When playing an audio file with transcription, if you change the audio file, the active transcription line for the new audio file focuses on the first line. The focus shifts to the correct line only when the next line change occurs.

@@ -116,6 +116,7 @@
    this.router.post('/items/:id/chapters', LibraryItemController.middleware.bind(this), LibraryItemController.updateMediaChapters.bind(this))
    this.router.get('/items/:id/ffprobe/:fileid', LibraryItemController.middleware.bind(this), LibraryItemController.getFFprobeData.bind(this))
    this.router.get('/items/:id/file/:fileid', LibraryItemController.middleware.bind(this), LibraryItemController.getLibraryFile.bind(this))
+    this.router.get('/items/:id/file/:fileid/transcript', LibraryItemController.middleware.bind(this), LibraryItemController.getTranscriptionFile.bind(this))


barolo · 2024-05-28T00:46:25Z

The placement irks me for some reason. I think that this feature demands something like "Now Playing" screen.
But even in this form I really really want this feature in.
My sister is hearing impaired and this would really help her.

mfcar · 2024-05-28T20:44:22Z

The placement irks me for some reason. I think that this feature demands something like "Now Playing" screen. But even in this form I really really want this feature in. My sister is hearing impaired and this would really help her.

I also don't like the placement. I was thinking putting it on a side panel or a floating, movable modal.
But, the side panel raises concerns about taking up too much space on the sidebar, especially if the user has a narrow display.
The floating, movable modal adds more complexity to the JavaScript and CSS.
I will make some tests with both behaviours and try to provide updates here.

Sidebar like Apple Music:

Floating transcription window:

ashwinm4friends · 2024-06-02T17:48:25Z

Great job on the project! For UX improvement, please consider looking into word highlighting in Snipd, as shown in this video: https://www.youtube.com/watch?v=jBi-OId37Uw
https://www.youtube.com/watch?v=jzPekGpC4uw

barolo · 2024-06-02T20:01:02Z

Great job on the project! For UX improvement, please consider looking into word highlighting in Snipd, as shown in this video: https://www.youtube.com/watch?v=jBi-OId37Uw https://www.youtube.com/watch?v=jzPekGpC4uw

Snipd uses word level timestamps, while such subs are easy to generate the only sane format is ssa/ass (srt can blow into megabytes which is insane) afaik.
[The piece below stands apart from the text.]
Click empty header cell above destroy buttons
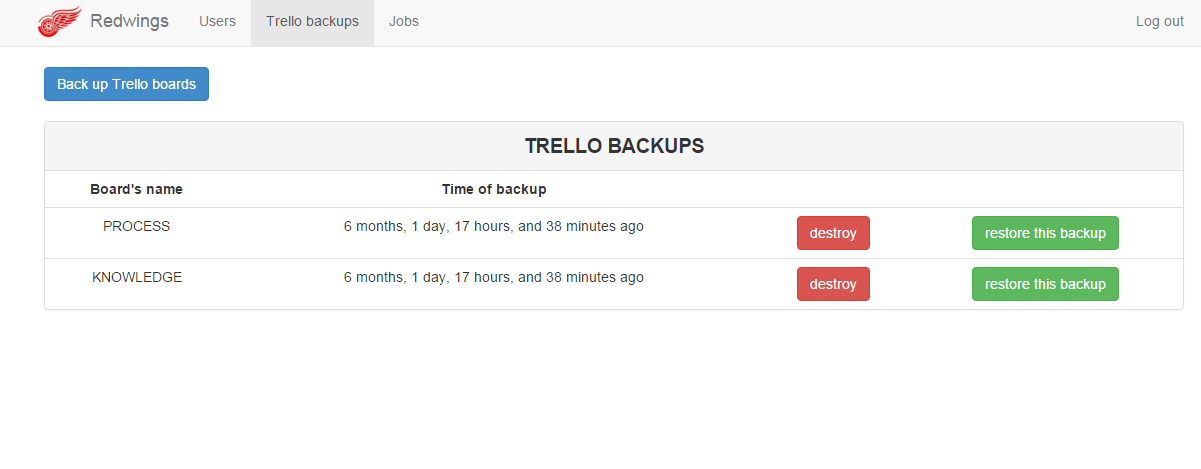pyautogui.click(x=833, y=189)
Which is not natively supported by browsers.
No idea if it's possible with vtt
(and I'm guessing that snippd just uses raw JSON or something since the subs can be generated on the fly)

mfcar · 2024-06-02T22:14:22Z

Great job on the project! For UX improvement, please consider looking into word highlighting in Snipd, as shown in this video: https://www.youtube.com/watch?v=jBi-OId37Uw https://www.youtube.com/watch?v=jzPekGpC4uw

Snipd uses word level timestamps, while such subs are easy to generate the only sane format is ssa/ass (srt can blow into megabytes which is insane) afaik. Which is not natively supported by browsers. No idea if it's possible with vtt (and I'm guessing that snippd just uses raw JSON or something since the subs can be generated on the fly)

Look at the WebVTT, which supports something similar to the "Karaoke Style" using :past and :future pseudo-classes. However, VTT files need to be adapted for this as well. I think it's not common to get a VTT file with this information.
I was using Whisper to generate transcriptions, but I'm not sure if we can generate word-by-word transcriptions.

SSA/ASS and SRT support, I was checking what the best approach is. I was considering parsing to VTT to keep the implementation consistent with how we show the transcriptions, I'm not sure if this is the best way yet

barolo · 2024-06-02T22:26:49Z

@mfcar I've used https://github.com/jianfch/stable-ts to generate ass/ssa karaoke style captions with custom style for my podcasts/books. I don't remember if vtt is one of the options.
Whisper.cpp can spit out world level output too, but you have to process it with a script to get a valid subs file.

ashwinm4friends · 2024-06-03T02:53:05Z

In the past, I have used stable-ts to create VTT files. I generated word-level timestamps with Whisper’s base.en model.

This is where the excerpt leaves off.